News Sentiment

Manage API Key & Use NewsApiClient

I've saved my API key in a config file, I've loaded the file and saved my key to a variable.

import config

APIKEY=config.APIKEY

from newsapi import NewsApiClient
newsapi = NewsApiClient(api_key=APIKEY)

What are the available sources?

I've created a loop to gather all the available sources and save into a dataframe. For clarity sake I've printed the available sources as well as the categories.

import pandas as pd
sources = newsapi.get_sources()
print('How many total sources are available?:',len(sources['sources']))
total_sources = len(sources['sources'])
sources['sources'][0]

id=pd.Series(name='id')
name=pd.Series(name='name')
description=pd.Series(name='description')
url=pd.Series(name='url')
category=pd.Series(name='category')
language=pd.Series(name='language')
country=pd.Series(name='country')
#column_names = ['id', 'name', 'description', 'url', 'category', 'language', 'country']

for idx,outlet in enumerate(sources['sources']):
    id[idx]=outlet['id']
    name[idx] = outlet['name']
    description[idx] = outlet['description']
    url[idx] = outlet['url']
    category[idx] = outlet['category']
    language[idx] = outlet['language']
    country[idx] = outlet['country']
sourcedf=pd.concat([id,name,description,url,category,language,country],axis=1)

print('What are the categories? ', sourcedf['category'].unique())
How many total sources are available?: 128
What are the categories?  ['general' 'business' 'technology' 'sports' 'entertainment' 'health'
 'science']

Filter the available sources

Requirements: English Language, US Country

sourcedf= sourcedf[(sourcedf['language']=='en') & (sourcedf['country']=='us')]
sourcedf.head()
id name description url category language country
0 abc-news ABC News Your trusted source for breaking news, analysi... https://abcnews.go.com general en us
3 al-jazeera-english Al Jazeera English News, analysis from the Middle East and worldw... http://www.aljazeera.com general en us
6 ars-technica Ars Technica The PC enthusiast's resource.
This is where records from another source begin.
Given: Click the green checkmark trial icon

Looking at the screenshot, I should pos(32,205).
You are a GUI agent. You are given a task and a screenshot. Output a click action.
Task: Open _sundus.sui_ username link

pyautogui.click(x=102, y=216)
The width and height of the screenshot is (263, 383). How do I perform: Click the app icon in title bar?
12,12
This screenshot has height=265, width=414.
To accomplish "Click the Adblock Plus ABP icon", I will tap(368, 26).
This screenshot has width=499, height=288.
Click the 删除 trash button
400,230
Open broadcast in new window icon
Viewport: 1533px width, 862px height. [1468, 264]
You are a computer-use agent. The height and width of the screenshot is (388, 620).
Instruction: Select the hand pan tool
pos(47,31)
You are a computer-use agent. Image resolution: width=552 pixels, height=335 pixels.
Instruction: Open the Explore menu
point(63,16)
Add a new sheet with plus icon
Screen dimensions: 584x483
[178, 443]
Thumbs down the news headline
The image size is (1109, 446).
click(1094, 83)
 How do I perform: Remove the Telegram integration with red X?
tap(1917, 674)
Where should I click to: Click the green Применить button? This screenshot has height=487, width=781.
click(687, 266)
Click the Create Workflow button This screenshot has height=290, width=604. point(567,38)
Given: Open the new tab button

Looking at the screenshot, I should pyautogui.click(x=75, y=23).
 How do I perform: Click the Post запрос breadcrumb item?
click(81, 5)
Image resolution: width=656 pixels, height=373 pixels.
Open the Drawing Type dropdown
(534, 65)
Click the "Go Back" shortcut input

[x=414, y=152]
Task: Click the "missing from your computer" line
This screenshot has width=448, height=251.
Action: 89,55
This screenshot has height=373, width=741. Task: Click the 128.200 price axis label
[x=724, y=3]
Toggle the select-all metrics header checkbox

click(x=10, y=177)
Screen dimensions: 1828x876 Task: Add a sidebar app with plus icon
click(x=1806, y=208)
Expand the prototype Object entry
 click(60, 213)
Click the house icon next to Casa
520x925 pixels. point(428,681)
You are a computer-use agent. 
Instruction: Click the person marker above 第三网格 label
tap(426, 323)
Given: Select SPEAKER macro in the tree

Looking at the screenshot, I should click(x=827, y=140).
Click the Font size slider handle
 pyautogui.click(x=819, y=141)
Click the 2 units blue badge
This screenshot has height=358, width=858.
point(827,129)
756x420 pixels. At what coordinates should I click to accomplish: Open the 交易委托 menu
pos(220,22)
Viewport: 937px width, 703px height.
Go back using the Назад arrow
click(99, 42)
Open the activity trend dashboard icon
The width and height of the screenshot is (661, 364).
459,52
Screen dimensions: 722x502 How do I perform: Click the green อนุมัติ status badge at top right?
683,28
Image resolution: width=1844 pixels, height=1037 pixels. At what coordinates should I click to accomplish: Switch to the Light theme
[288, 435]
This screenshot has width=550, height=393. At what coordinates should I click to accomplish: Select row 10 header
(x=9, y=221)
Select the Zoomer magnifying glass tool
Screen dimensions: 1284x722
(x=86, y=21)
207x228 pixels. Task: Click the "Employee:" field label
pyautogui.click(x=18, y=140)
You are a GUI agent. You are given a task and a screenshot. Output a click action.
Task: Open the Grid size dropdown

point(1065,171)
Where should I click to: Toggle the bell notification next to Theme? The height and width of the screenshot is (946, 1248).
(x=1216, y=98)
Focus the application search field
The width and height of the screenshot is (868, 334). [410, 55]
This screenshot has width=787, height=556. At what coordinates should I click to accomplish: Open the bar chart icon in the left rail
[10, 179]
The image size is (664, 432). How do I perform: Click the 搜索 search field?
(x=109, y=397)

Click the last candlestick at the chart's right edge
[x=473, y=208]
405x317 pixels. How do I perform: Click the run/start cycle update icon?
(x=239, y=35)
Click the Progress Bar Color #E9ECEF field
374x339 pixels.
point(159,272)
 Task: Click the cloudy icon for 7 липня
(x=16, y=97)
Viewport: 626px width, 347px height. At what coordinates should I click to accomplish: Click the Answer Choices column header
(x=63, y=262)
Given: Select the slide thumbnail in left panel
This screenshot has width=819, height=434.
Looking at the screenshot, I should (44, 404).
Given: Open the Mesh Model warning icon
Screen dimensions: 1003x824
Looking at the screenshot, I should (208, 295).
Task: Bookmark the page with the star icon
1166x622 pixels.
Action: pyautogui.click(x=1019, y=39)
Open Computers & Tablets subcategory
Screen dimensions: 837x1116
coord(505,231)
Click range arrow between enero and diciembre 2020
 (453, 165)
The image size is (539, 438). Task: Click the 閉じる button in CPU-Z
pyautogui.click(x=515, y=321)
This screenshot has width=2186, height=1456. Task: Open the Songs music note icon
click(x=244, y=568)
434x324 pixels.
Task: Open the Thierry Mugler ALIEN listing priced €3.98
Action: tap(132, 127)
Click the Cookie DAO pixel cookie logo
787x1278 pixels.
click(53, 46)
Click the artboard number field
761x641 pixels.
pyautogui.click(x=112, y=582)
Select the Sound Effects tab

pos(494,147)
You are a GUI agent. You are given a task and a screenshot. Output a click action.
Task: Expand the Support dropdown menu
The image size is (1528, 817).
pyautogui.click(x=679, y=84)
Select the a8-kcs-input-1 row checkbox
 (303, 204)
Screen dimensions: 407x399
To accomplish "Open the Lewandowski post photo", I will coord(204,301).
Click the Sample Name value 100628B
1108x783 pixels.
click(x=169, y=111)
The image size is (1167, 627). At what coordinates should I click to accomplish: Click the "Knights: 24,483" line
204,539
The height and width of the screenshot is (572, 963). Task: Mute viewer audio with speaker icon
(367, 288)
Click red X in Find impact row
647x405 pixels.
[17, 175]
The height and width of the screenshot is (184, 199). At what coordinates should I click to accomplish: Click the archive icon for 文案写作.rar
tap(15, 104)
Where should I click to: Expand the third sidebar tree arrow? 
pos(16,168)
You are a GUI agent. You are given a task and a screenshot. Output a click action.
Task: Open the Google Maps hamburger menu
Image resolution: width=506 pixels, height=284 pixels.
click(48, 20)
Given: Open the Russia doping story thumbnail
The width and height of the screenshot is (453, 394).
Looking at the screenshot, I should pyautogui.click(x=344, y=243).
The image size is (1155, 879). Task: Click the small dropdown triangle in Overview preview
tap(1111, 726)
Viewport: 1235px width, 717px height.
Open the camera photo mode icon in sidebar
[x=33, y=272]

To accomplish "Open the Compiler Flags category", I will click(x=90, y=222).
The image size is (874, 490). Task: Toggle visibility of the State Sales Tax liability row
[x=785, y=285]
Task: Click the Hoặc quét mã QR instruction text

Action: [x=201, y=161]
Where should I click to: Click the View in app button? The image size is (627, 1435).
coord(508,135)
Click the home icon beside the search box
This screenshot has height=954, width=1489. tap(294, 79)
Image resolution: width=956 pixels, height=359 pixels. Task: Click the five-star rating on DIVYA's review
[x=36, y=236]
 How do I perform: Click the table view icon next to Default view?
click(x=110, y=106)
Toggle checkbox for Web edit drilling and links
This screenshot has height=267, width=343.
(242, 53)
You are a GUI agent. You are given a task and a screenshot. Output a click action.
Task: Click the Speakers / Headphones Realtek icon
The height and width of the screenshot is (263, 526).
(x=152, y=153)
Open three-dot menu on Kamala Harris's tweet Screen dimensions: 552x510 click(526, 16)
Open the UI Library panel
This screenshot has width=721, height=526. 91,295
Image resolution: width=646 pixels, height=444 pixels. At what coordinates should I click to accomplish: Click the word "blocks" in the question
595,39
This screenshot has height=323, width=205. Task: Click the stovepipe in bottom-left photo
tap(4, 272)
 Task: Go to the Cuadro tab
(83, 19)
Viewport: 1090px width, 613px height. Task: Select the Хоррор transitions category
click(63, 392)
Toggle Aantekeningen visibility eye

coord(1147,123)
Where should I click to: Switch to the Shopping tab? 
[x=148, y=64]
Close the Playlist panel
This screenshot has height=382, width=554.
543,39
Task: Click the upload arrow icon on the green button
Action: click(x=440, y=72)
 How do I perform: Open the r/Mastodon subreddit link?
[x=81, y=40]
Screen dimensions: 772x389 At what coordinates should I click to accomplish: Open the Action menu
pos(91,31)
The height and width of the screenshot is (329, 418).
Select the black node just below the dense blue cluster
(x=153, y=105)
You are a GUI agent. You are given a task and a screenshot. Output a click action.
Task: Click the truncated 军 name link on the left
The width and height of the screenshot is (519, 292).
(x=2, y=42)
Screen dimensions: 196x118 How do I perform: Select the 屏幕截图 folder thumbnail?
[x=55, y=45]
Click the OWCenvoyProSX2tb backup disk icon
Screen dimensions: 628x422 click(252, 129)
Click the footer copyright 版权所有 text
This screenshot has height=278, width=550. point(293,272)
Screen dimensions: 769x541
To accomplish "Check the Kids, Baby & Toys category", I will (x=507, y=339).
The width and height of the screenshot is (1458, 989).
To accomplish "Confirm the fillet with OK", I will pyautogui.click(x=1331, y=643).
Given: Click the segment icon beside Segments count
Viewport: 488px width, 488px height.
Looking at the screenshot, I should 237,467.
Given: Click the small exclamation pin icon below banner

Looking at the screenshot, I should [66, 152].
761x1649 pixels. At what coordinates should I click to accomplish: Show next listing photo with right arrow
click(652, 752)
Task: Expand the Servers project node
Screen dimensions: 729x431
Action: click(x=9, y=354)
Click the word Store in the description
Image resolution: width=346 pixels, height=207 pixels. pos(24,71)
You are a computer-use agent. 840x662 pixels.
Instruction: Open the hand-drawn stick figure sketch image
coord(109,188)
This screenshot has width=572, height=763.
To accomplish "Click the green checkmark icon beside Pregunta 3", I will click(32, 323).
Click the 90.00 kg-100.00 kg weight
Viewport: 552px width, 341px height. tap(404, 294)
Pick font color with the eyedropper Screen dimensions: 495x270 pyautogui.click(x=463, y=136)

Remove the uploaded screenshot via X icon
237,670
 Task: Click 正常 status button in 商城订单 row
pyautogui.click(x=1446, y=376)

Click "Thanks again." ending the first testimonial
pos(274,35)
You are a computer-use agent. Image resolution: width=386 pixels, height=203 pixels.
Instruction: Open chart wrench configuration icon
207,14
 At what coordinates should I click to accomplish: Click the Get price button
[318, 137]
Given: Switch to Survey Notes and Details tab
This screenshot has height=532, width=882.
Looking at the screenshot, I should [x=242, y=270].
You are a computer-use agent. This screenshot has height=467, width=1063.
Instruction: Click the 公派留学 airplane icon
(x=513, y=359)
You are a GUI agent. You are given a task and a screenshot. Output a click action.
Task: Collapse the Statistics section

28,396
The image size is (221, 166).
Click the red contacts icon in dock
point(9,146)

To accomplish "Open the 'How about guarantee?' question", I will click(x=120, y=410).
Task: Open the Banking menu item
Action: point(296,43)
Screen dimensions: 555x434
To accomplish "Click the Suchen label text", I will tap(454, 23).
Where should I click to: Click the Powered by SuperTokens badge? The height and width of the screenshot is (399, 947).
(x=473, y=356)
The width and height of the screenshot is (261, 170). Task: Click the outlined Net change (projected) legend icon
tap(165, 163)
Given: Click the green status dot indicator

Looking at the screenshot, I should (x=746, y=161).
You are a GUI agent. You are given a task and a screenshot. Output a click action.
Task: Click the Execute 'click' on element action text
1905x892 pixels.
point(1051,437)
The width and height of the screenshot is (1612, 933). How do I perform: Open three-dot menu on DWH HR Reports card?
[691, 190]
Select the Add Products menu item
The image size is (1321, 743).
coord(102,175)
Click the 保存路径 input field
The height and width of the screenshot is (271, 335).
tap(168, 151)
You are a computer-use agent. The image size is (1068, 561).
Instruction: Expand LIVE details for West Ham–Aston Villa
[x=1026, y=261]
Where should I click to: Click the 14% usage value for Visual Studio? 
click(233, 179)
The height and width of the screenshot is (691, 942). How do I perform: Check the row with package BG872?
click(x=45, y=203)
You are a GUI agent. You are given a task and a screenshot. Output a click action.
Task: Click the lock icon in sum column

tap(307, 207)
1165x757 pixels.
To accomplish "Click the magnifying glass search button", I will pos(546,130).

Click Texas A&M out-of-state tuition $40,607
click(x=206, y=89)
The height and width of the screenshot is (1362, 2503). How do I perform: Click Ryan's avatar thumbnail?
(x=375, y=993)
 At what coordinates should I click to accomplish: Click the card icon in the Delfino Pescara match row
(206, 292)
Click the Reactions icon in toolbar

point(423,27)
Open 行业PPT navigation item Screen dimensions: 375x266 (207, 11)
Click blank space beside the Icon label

Power users and ... http://arstechnica.com technology en us
8 associated-press Associated Press The AP delivers in-depth coverage on the inter... https://apnews.com/ general en us
10 axios Axios Axios are a new media company delivering vital... https://www.axios.com general en us

What are the business sources?

First we isolate the business sources based on the category variable. I've displayed the number of business sources as a sanity check, as well as tested that the indexing was working correctly.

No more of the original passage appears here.